"There was one traveler who found the key, you remember?"

"True, doctor. He also, I fancy, met with an accident that, unfortunately, resulted in his death."

Ralph shuddered slightly. Princess Zara's tones were hard as steel. If she had spoken openly and callously of this man being murdered, she could not have expressed the same thing more plainly. A beautiful woman, a fascinating one; but a woman with no heart and no feeling where her hatreds were concerned.

"It is just possible I have the key," said Tchigorsky.

The eyes of the Princess blazed for a moment. Then she smiled.

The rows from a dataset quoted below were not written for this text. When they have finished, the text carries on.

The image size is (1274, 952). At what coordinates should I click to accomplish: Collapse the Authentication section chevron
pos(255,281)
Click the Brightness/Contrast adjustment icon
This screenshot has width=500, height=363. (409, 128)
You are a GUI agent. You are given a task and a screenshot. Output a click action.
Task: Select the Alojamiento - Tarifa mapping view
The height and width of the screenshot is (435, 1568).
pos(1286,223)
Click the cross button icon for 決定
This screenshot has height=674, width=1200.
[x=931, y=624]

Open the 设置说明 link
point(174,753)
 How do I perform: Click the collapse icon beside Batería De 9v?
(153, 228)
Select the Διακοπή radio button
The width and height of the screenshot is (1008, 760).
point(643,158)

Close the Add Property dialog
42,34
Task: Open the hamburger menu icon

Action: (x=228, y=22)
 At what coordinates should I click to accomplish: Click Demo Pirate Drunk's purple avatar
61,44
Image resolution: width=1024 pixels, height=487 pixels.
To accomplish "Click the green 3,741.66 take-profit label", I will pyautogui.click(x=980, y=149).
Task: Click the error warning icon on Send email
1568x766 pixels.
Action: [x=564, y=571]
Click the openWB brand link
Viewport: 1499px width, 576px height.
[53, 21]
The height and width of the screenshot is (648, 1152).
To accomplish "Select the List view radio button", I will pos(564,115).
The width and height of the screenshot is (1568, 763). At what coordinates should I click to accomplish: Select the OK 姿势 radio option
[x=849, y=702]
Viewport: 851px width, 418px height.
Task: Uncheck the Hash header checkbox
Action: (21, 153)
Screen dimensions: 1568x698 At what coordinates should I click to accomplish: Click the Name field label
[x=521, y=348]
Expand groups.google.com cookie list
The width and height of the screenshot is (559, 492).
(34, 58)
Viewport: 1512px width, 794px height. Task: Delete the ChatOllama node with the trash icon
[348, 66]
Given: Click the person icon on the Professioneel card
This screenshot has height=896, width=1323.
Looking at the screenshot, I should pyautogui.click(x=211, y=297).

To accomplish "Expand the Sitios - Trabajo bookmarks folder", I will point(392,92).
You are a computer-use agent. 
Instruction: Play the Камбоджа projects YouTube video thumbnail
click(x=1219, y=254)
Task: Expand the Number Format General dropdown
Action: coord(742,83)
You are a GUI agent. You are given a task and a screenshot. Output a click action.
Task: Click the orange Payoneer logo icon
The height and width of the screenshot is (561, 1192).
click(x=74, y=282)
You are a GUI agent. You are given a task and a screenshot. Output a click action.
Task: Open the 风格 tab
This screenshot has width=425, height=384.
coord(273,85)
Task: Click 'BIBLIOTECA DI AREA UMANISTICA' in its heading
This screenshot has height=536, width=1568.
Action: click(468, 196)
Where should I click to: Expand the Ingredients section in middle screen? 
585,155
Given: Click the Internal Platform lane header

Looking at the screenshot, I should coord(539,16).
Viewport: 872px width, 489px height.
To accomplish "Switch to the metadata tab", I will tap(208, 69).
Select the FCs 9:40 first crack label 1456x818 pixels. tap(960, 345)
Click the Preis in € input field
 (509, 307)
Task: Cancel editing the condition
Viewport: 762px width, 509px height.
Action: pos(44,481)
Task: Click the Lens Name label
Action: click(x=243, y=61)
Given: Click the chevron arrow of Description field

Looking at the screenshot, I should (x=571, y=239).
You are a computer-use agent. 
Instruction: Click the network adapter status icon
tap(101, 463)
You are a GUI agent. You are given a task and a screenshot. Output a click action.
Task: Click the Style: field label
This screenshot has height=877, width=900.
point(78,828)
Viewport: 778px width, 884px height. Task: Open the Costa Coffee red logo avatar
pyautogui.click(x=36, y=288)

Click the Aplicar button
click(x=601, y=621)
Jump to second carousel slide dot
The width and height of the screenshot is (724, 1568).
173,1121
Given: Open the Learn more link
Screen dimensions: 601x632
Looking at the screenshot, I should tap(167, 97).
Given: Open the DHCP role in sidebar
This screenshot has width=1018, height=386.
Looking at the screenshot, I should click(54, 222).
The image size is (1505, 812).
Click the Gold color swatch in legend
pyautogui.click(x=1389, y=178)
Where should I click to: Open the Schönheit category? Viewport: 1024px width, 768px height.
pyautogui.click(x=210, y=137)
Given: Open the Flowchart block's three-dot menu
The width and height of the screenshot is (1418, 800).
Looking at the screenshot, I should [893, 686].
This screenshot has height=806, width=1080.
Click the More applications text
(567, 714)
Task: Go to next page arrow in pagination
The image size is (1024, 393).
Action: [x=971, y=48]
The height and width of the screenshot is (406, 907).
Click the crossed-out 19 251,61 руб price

"Dare you use it?" she asked. "If you dare, then all the secrets of heaven and hell are yours. For four thousand years the priests of the temple at Lassa and the heads of my family have solved the future. You know what we can do. We are all powerful for evil. We can strike down our foes by means unknown to your boasted Western science. They are all the same to us, proud potentate, ex-meddling doctor."

There was a menace in the last words. Tchigorsky smiled:

"The meddling doctor has already had personal experience," he said. "I carry the marks of my suffering to the grave. I remember how your peasants treated me and this does not tend to relax my efforts."

"And yet you might die at any moment. If you persist in your studies you will have to die. The eyes of Western men must not look upon the secrets of the priests of Lassa and live. Be warned, Dr. Tchigorsky, be warned in time. You are brave and clever, and as such command respect. If you know everything and proclaim it to the world——"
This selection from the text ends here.